> _EXERCISE BRIEF_
If a line in the records below contains the word "height", copy it out.

> _EXERCISE MATERIAL_

=-=-=-=-=

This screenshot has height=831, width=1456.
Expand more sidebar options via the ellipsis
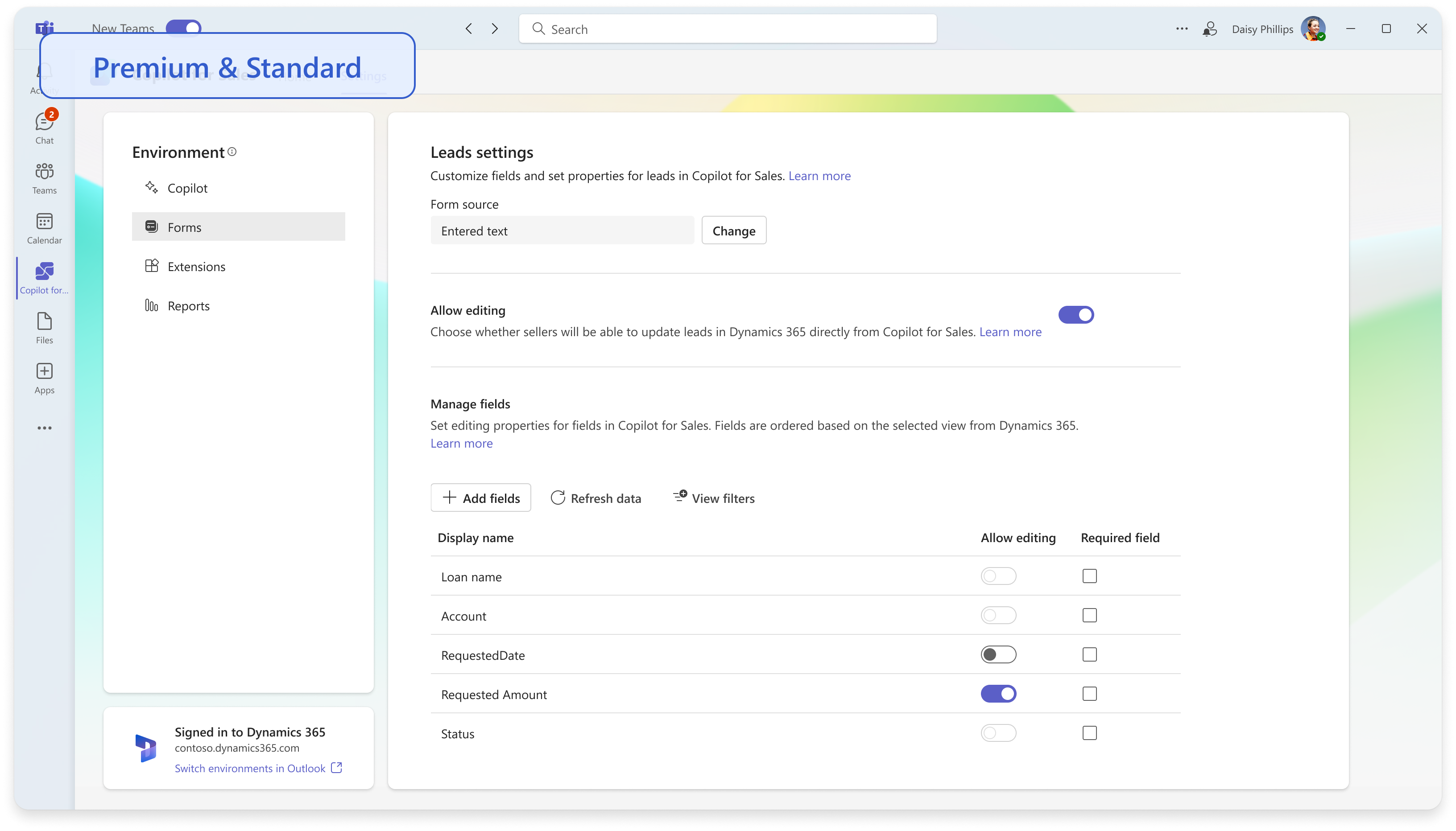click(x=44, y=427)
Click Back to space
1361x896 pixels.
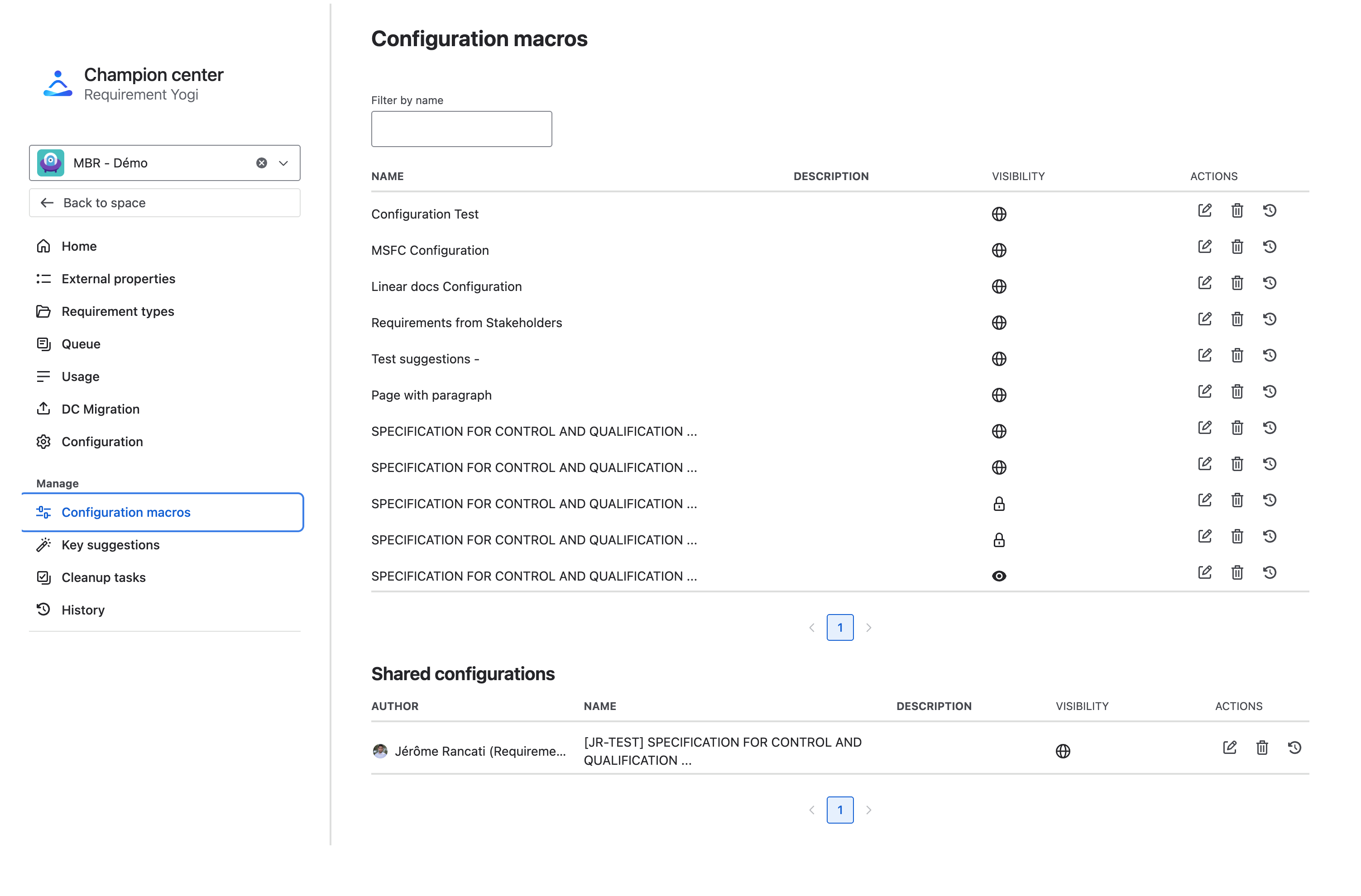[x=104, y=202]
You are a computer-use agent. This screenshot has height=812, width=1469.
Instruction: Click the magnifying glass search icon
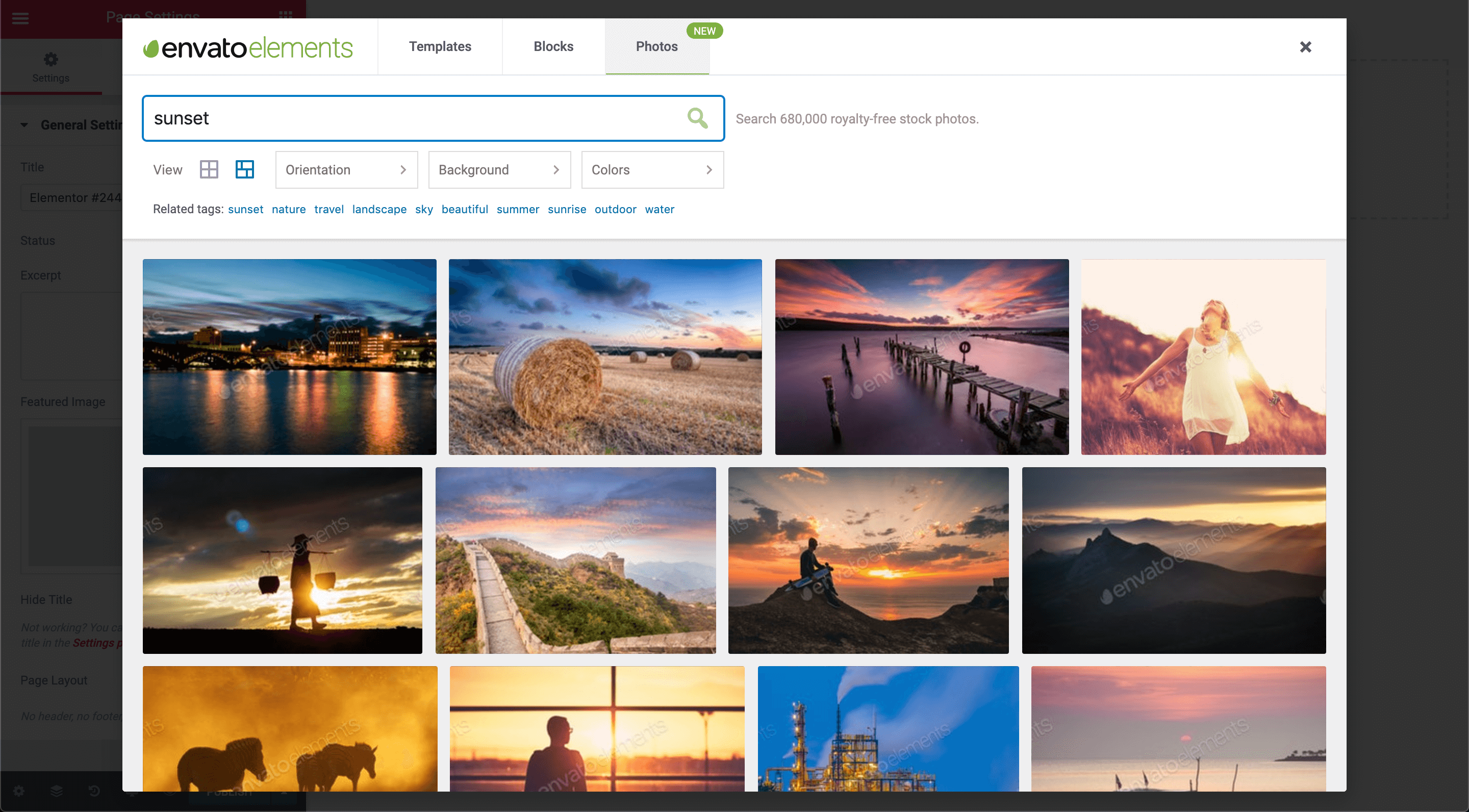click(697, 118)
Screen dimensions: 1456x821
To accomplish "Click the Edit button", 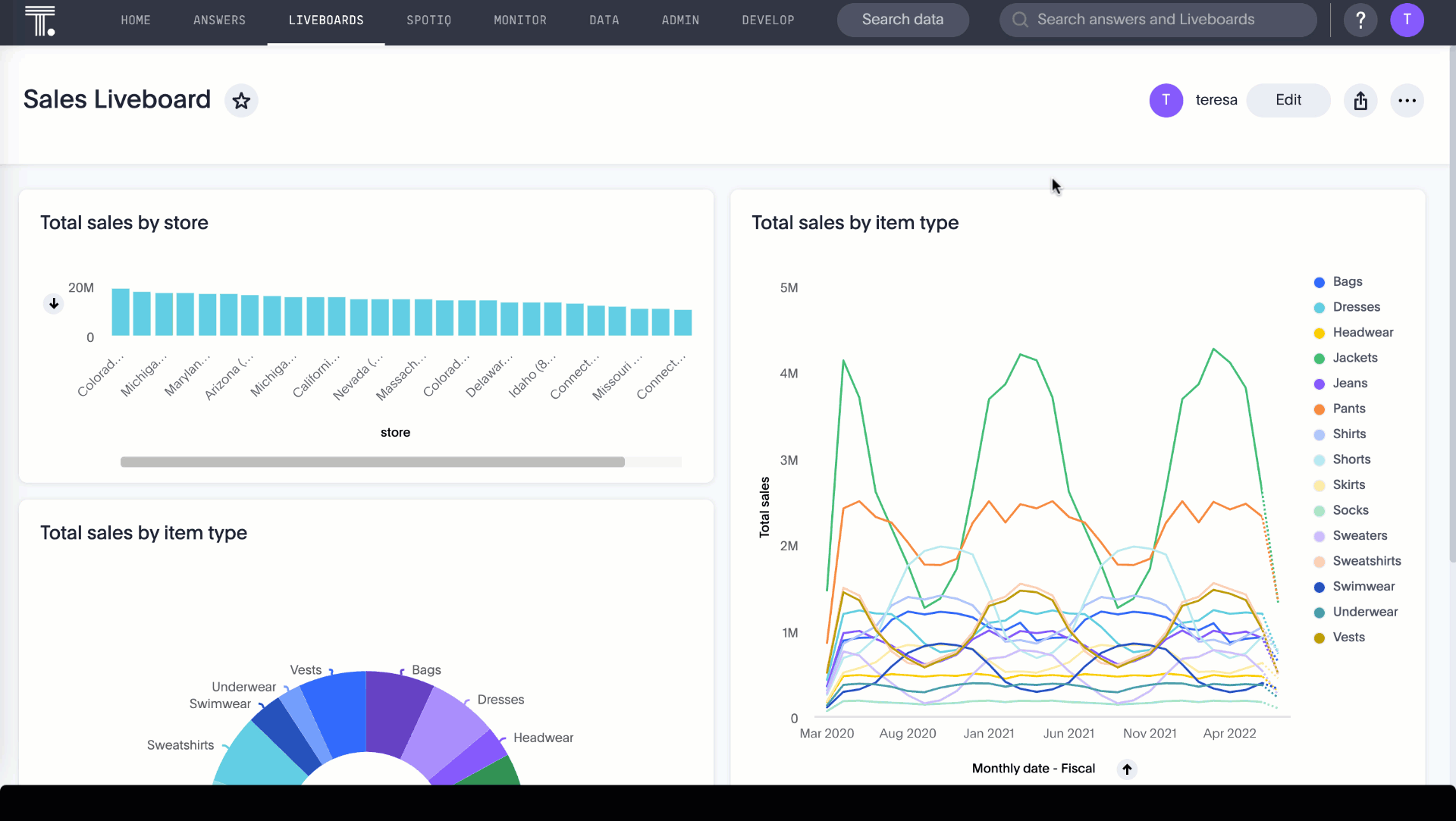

=-=-=-=-=

> _WRITTEN REPLY_
This screenshot has height=831, width=1456.
You are a computer-use agent. This screenshot has height=812, width=1469.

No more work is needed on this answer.